>> Start Excerpted passage

Push Ifs Up and Fors Down

Waterluvian 7 months ago

My weird mental model: You have a tree of possible states/program flow. Conditions prune the tree. Prune the tree as early as possible so that you have to do work on fewer branches.

Don’t meticulously evaluate and potentially prune every single branch, only to find you have to prune the whole limb anyways.

Or even weirder: conditionals are about figuring out what work doesn’t need to be done. Loops are the “work.”

Ultimately I want my functions to be about one thing: walking the program tree or doing work.

Reply View 22 replies

igregoryca 7 months ago

This aligns nicely with how things look in the "small-step" flavour of PL theory / lambda calculus.
In the lingo, expressions are evaluated by repeatedly getting "rewritten", according to rules called reduction rules. e.g., (1 + 2) + 4 might get rewritten to 3 + 4, which would then get rewritten to 7.
There are two sorts of these rules. There are "congruence" rules, which direct where work is to be done ("which subexpression to evaluate next?"); and then there are "computation" rules (as Pierce [1] calls them), which actually rewrite the expression, and thus change the program state.
"Strict"/"non-lazy" languages (virtually every popular general-purpose language? except Haskell) are full of congruence rules – all subexpressions must be fully evaluated before a parent expression can be evaluated. The important exceptions are special constructs like conditionals and indefinite loops.
For conditionals in particular, a computation rule will kick in before congruence rules direct all subexpressions to be evaluated. This prunes the expression tree, now in a very literal sense.
[1]: Benjamin C. Pierce, Types and Programming Languages (recommended!)

Reply View | 0 replies
BoorishBears 7 months ago

My mental model: align with the world the very specific code I'm writing lives in. From domain specifics, to existing patterns in the codebase, to the stage in the data pipeline I'm at, performance profile, etc.
I used to try and form these kinds of rules and heuristics for code constructs, but eventually accepted they're at the wrong level of abstraction to be worth keeping around once you write enough code.

>> End Excerpted passage
>> Start Data lines

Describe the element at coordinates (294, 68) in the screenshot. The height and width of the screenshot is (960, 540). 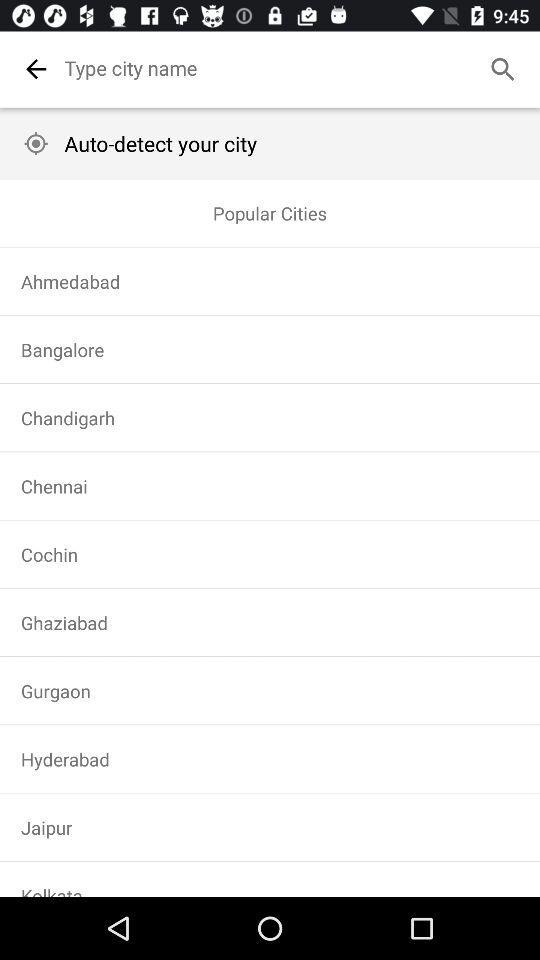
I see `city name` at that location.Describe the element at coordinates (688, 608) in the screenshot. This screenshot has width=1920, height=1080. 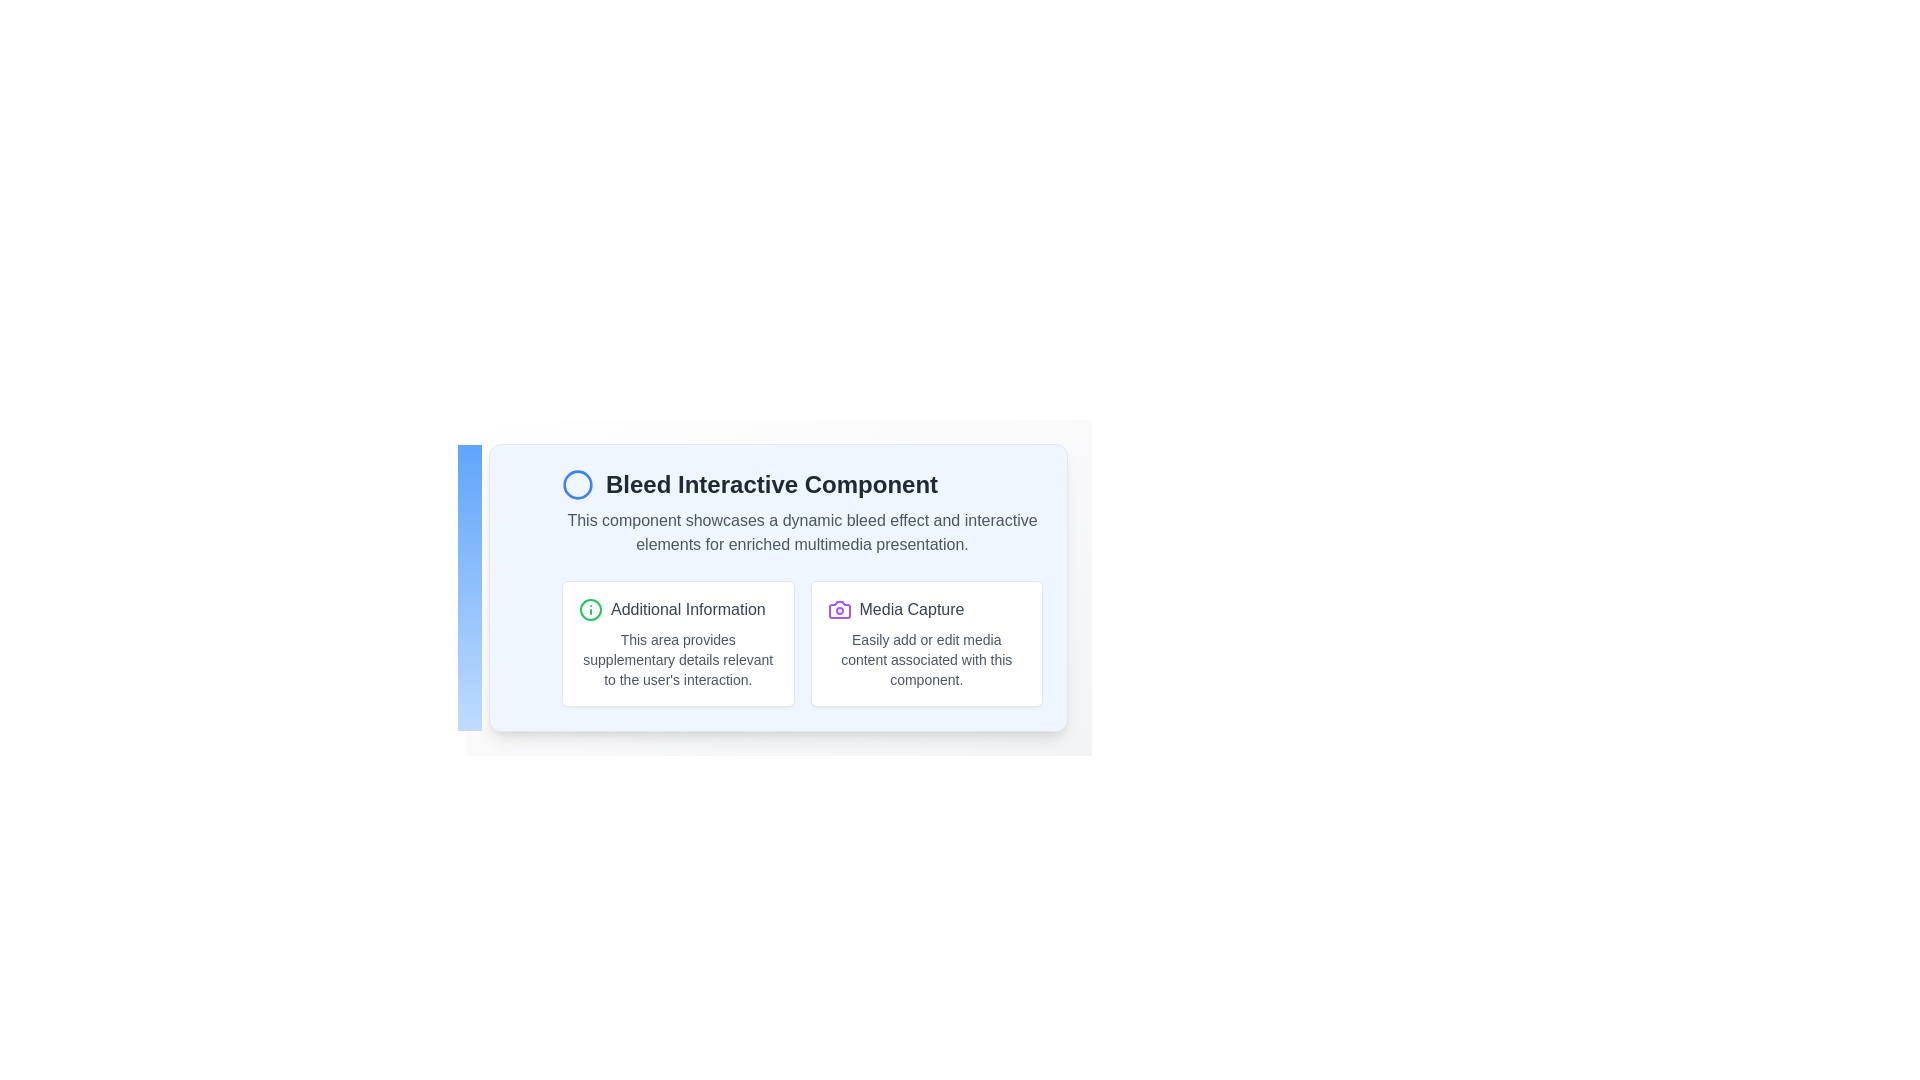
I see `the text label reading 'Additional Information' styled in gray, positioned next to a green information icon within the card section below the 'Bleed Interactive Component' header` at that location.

>> End Data lines

Carry on the "Push Ifs Up and Fors Down" thread from its last sentence.

It's telling they tend to resort to made up function names or single letters because at that point you're setting up a bit of a punching bag with an "island of code" where nothing exists outside of it, and almost any rule can make sense.
-
Perfect example is the "redundancies and dead conditions" mentioned: we're making the really convenient assumption that `g` is the only caller of `h` and will forever be the only caller of `h` in order to claim we exposed a dead branch using this rule...
That works on the island, but in an actual codebase there's typically a reason why `g` and `h` weren't collapsed into each other to start.

Reply View | 4 replies
- jonahx 7 months ago
  
  I feel this kind of critique, which I see often as a response to articles like this, is so easy as to be meaningless. How is one supposed to ever talk about general principles without using simplified examples?
  Aren't you just saying "Real code is more complicated than your toy example"?
  Well sure, trivially so. But that's by design.
  > Perfect example is the "redundancies and dead conditions" mentioned: we're making the really convenient assumption that `g` is the only caller of `h` and will forever be the only caller of `h` in order to claim we exposed a dead branch using this rule...
  Not really. He's just saying that when you push conditional logic "up" into one place, it's often more readable and sometimes you might notice things you otherwise wouldn't. And then he created the simplest possible example (but that's a good thing!) to demonstrate how that might work. It's not a claim that it always will work that way or that real code won't be more complicated.
  
  Reply View | 3 replies
  
  BoorishBears 7 months ago
  
  Well I guess some comments need to be considered in totality, rather contextomies that enforce whatever point you're trying to make :)
  I spelled out the problem pretty clearly.
  > I used to try and form these kinds of rules and heuristics for code constructs, but eventually accepted they're at the wrong level of abstraction to be worth keeping around once you write enough code.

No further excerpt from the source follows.